The doctor raises a weedy eyebrow and looks around. The floor is still a wreck of muddy treads, and the place reeks of something burned, meat that has gone off but is cooked nonetheless.
Brigid’s back has healed. It smoothed itself as soon as Emer turned away. Emer is too grief-stricken to hurt her anymore. But she is going anyway.
“They burned your mother, they say. They’re a superstitious lot.”
“I’d like to go back to the mainland,” Brigid says. “I’ll get a lift to Galway from there.”
“We can call in to the guards. Have charges brought against them. There’s a smell of burned flesh in here that would sicken you.”
“They did nothing. I want to have my baby in the hospital, is all. I’m afraid of what might happen out here.”
“And you the midwife. Didn’t you insist I wasn’t needed?”
“I’ve changed my mind.”
“After all your talk of staying you’ll go as soon as it suits you.”
“I didn’t know,” Brigid says.
“Didn’t know that a boy could die with nothing but a fire calling for help?
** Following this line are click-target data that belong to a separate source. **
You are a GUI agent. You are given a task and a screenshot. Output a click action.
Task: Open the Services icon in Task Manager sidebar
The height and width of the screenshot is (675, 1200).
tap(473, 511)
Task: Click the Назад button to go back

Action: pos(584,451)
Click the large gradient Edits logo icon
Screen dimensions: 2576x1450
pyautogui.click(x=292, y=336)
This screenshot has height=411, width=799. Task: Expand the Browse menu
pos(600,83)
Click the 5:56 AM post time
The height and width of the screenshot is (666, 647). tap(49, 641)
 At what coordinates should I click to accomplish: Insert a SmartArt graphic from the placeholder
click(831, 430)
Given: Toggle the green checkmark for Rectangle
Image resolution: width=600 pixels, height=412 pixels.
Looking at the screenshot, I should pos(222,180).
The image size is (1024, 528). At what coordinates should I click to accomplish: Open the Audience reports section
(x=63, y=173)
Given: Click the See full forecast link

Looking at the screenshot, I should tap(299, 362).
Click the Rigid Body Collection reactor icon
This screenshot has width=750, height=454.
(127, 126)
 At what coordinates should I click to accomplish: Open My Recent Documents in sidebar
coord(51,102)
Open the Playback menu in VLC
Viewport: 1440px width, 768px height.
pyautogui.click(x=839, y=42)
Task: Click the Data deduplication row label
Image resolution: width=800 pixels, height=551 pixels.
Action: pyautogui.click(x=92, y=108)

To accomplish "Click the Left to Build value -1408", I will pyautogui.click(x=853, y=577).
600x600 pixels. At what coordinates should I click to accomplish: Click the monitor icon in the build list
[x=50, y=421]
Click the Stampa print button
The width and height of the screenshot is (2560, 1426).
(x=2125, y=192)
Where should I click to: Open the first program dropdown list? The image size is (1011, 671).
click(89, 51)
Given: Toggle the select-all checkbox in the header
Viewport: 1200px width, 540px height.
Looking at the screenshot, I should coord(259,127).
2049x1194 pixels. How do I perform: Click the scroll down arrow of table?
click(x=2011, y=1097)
It’s pathetic.”
“What’s pathetic,” Brigid says, “is that they weren’t given a telephone. Or a radio.”
“So they could send a distress signal and still wait for the sea to swallow their boats? Don’t be daft, woman. They should take the land being offered to them and be done with this rock. The government isn’t to blame. The sea will do what it likes. It always has. At least they’ve a choice. Not like some.”